(Item-finding records)
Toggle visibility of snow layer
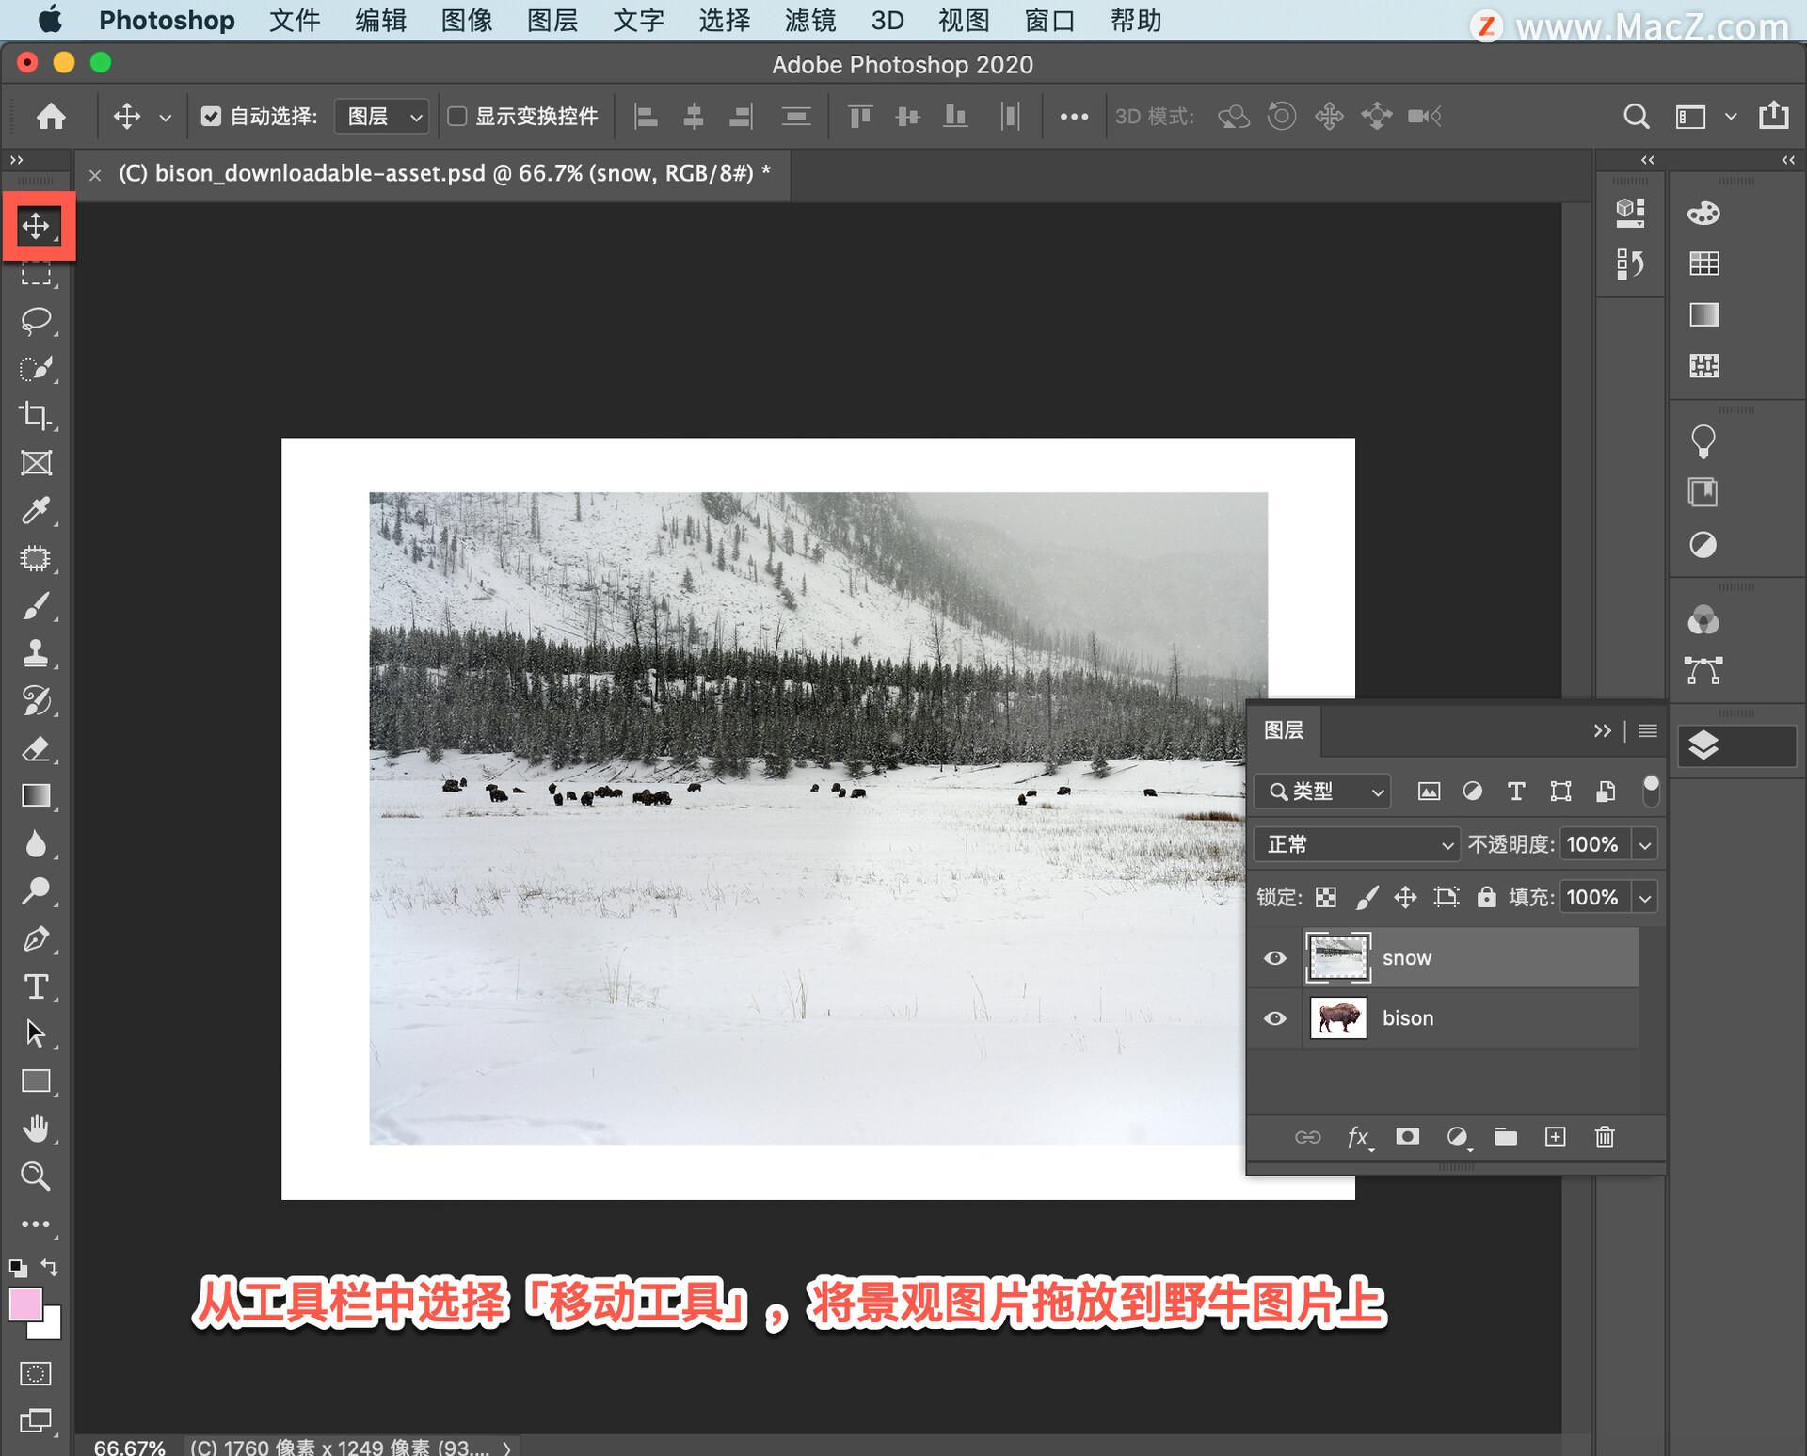The width and height of the screenshot is (1807, 1456). [1275, 957]
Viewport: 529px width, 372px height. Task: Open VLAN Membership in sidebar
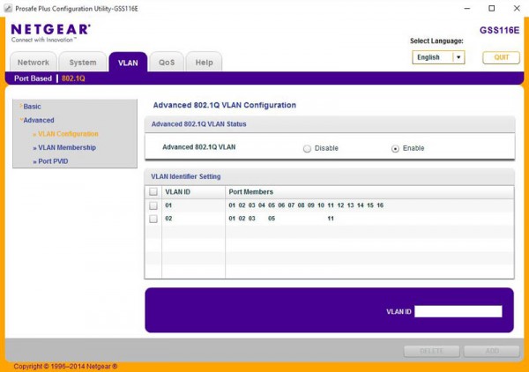point(64,147)
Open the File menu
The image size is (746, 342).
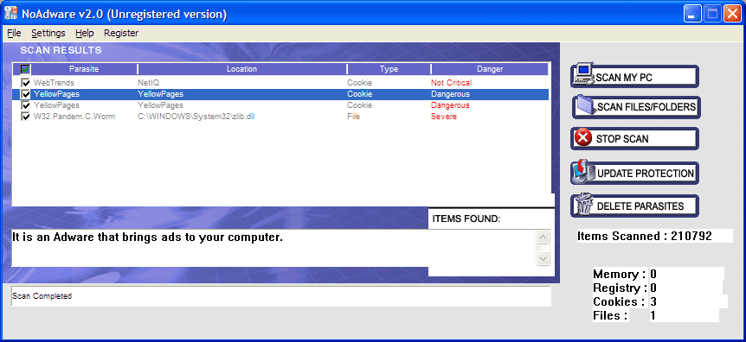(x=14, y=33)
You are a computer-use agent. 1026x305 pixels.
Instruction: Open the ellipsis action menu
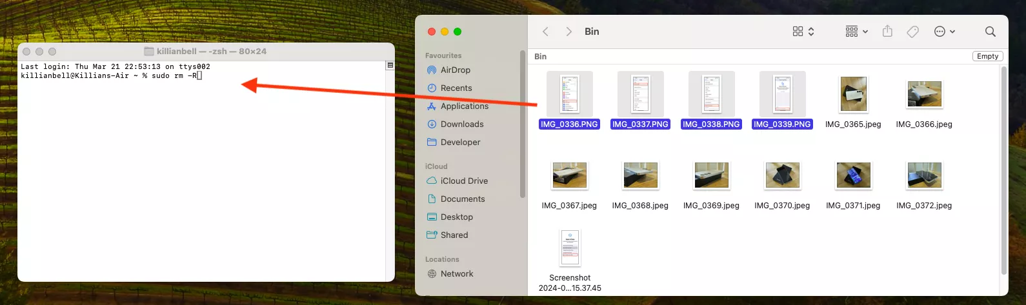tap(944, 32)

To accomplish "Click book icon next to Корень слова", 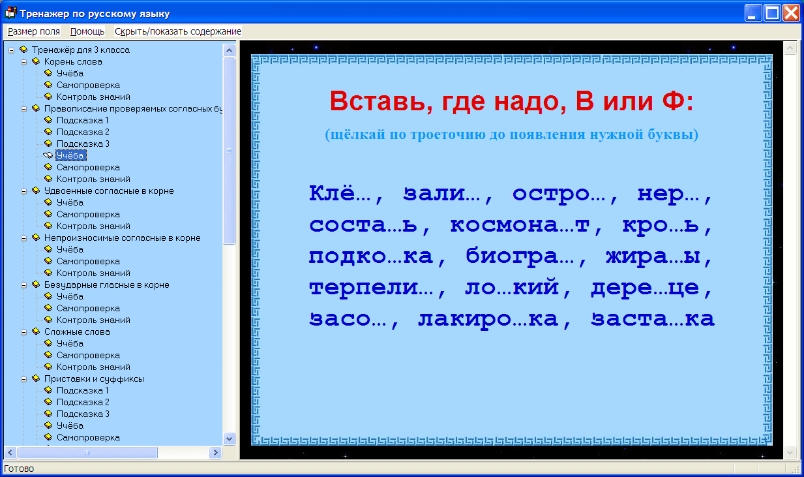I will pyautogui.click(x=36, y=61).
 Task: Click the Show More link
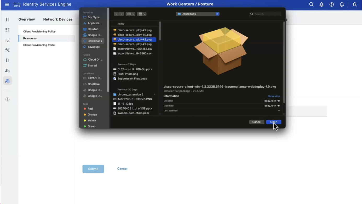(x=274, y=96)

* Stated task
Please list every line in the entries above that contains the string "Open".

* Exercise result
Viewport: 529px width, 372px height. Task: Open VLAN Membership in sidebar
Open the File menu
Instruction: Open the ellipsis action menu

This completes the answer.